Una persona que está en pecado grave todavía puede ser un miembro de la Iglesia, pero como un pecador grave, esa persona ya no participa en la santidad de la Iglesia como uno de los fieles santos. Recibir la comunión en un estado tan impío es, una vez más, representar una mentira en tal recepción, uno intenta públicamente testificar que es un miembro -que está en gracia y vivo- de la comunidad eclesial cuando no lo es. Segundo, y tal vez más importante , permitir que aquellos que persisten en el pecado grave manifiesto puedan recibir la comunión, aparentemente como un acto de misericordia, es menospreciar el mal condenatorio del pecado grave y tratar injustamente la magnitud y el poder del Espíritu Santo. Tal práctica pastoral está reconociendo implícitamente que el pecado continúa gobernando a la humanidad a pesar de la obra redentora de Jesús y su unción del Espíritu Santo sobre todos los que creen y son bautizados.


Jesús, entonces, no sería realmente Salvador y Señor, sino que Satanás continúa reinando. Además, sancionar a las personas en pecado grave no es de ninguna manera un acto benévolo o amoroso, ya que uno está respaldando un estado en el que podrían ser eternamente condenados, poniendo así en peligro su salvación. Del mismo modo, a su vez, uno también está insultando a tales pecadores graves, ya que uno está sutilmente diciéndoles que son tan pecadores que ni siquiera el Espíritu Santo es lo suficientemente poderoso como para ayudarlos a cambiar sus caminos pecaminosos y hacerlos santos. Ellos serían intrínsecamente no salvables. En realidad, sin embargo, lo que finalmente se ofrece es la admisión de que la Iglesia de Jesucristo no es realmente santa y por lo tanto incapaz de santificar verdaderamente a sus miembros. Por último, el escándalo como la consecuencia pastoral pública de permitir que las personas en pecado grave manifiesto reciban la Sagrada comunión. 

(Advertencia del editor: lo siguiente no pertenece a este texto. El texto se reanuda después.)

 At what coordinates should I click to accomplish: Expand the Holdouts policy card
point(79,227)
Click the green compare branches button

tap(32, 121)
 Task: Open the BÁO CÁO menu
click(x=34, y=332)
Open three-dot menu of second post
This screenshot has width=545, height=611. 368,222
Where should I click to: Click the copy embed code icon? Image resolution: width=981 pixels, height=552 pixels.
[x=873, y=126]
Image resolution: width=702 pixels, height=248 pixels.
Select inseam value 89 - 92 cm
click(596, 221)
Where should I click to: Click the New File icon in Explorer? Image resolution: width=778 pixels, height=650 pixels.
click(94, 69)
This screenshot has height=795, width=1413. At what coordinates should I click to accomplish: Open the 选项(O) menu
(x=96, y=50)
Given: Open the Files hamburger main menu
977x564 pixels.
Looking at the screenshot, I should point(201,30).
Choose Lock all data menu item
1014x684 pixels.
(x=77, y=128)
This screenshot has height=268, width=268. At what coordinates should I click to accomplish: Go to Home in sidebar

No es simplemente que los miembros fieles de la comunidad eucarística estarán consternados y probablemente descontentos, sino, lo que es más importante, sentirán la tentación de pensar que ellos también pueden pecar gravemente y continuar en buena relación con la Iglesia. ¿Por qué intentar vivir una vida santa, incluso una vida virtuosa heroica, cuando la Iglesia misma parece no exigir ni una vida así, ni siquiera alentar esa vida? Aquí la Iglesia se convierte en una burla de sí misma y esa farsa no engendra nada más que desprecio y desdén en el mundo, y burla y cinismo entre los fieles, o en el mejor de los casos, una esperanza contra esperanza entre los más pequeños.